What is expected: Go through the data line by line. Copy each one holding the string "link".

════

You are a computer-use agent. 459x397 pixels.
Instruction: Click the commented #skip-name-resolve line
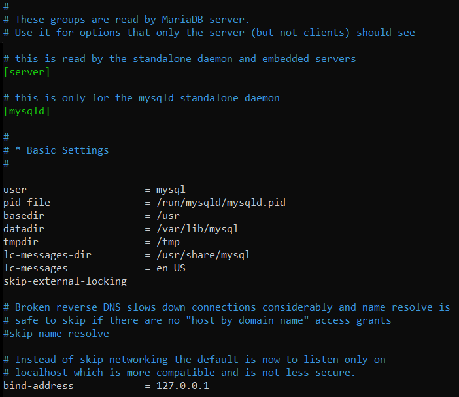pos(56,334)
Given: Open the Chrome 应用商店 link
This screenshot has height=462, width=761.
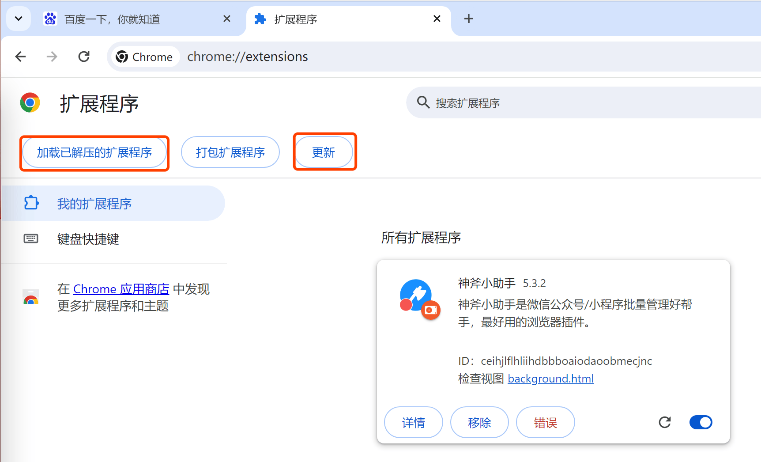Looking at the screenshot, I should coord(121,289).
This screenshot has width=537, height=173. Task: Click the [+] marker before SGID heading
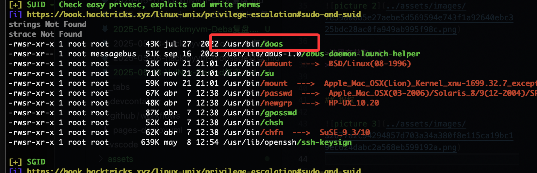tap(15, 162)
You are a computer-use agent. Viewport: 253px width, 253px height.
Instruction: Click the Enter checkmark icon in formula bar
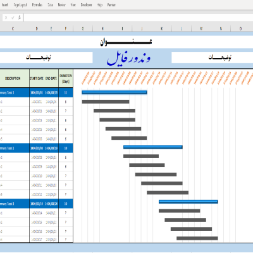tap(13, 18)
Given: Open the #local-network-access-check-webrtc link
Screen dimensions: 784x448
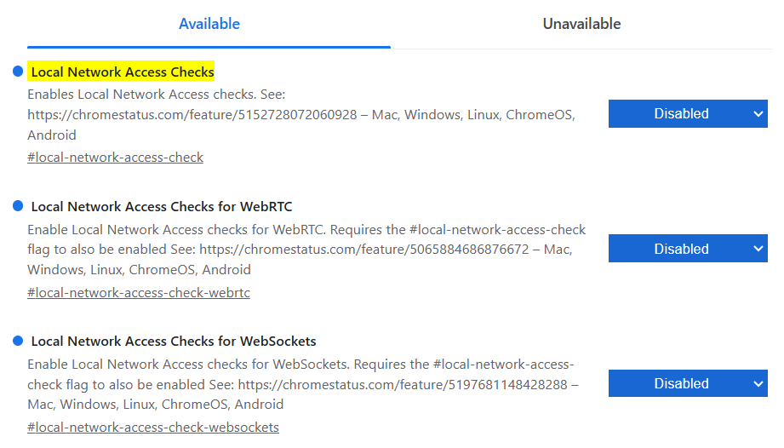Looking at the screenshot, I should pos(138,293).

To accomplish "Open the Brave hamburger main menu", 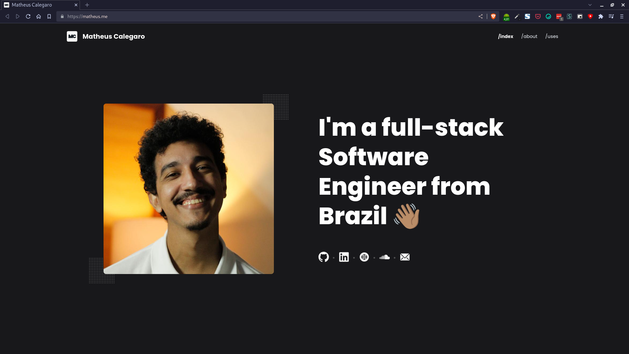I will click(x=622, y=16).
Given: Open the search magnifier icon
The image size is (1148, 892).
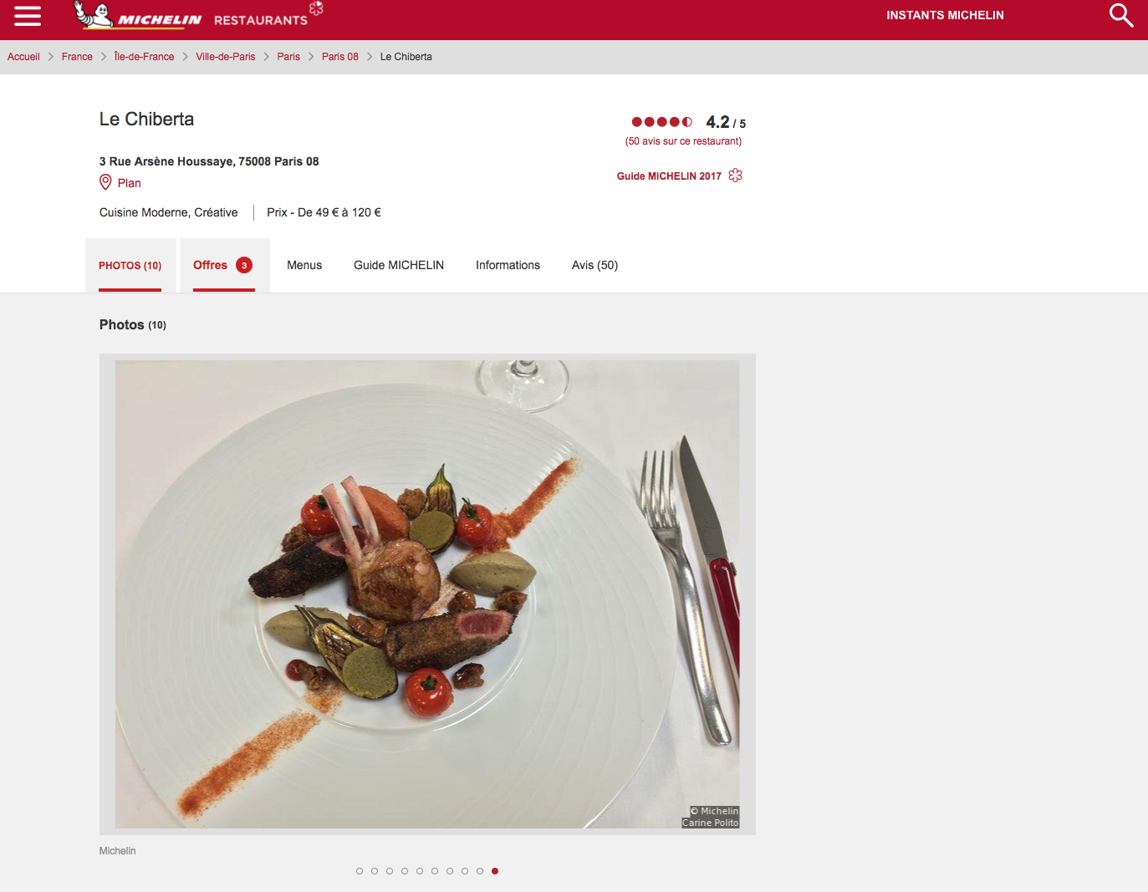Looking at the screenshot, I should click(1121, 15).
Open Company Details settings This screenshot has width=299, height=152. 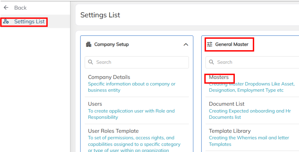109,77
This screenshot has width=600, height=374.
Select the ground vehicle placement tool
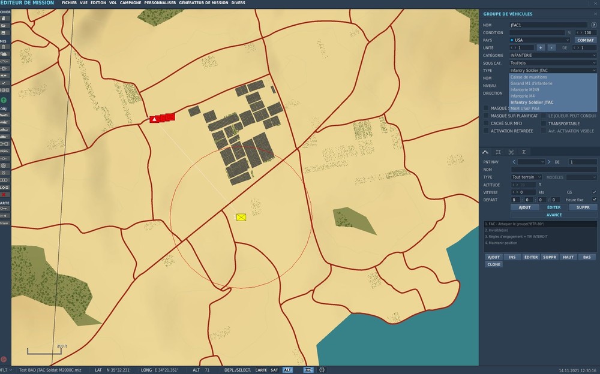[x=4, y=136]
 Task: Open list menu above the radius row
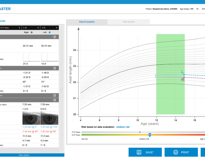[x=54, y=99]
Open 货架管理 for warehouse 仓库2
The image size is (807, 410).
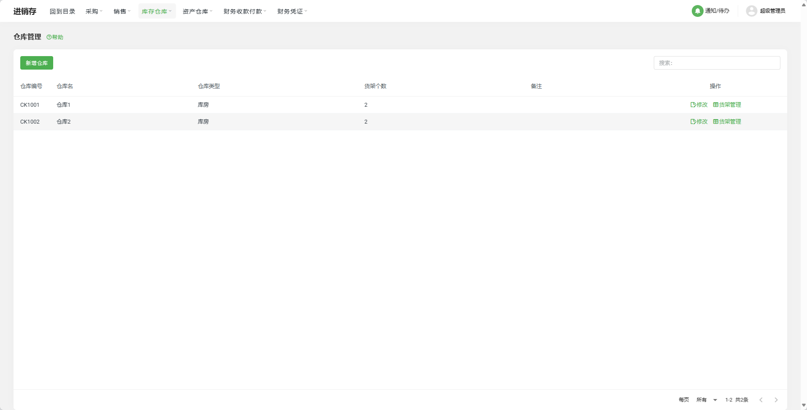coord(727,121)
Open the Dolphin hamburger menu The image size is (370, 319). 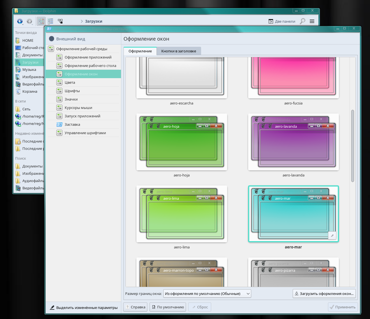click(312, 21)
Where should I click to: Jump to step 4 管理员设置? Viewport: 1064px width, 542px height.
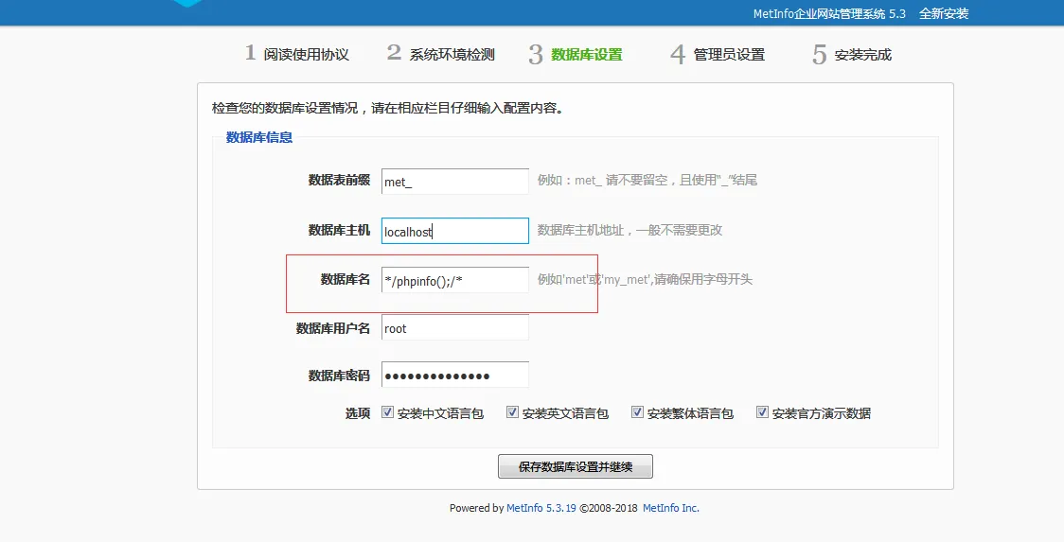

════

Solution for this exercise:
Given: Open the Chrome 应用商店 link
Given: Open the #local-network-access-check-webrtc link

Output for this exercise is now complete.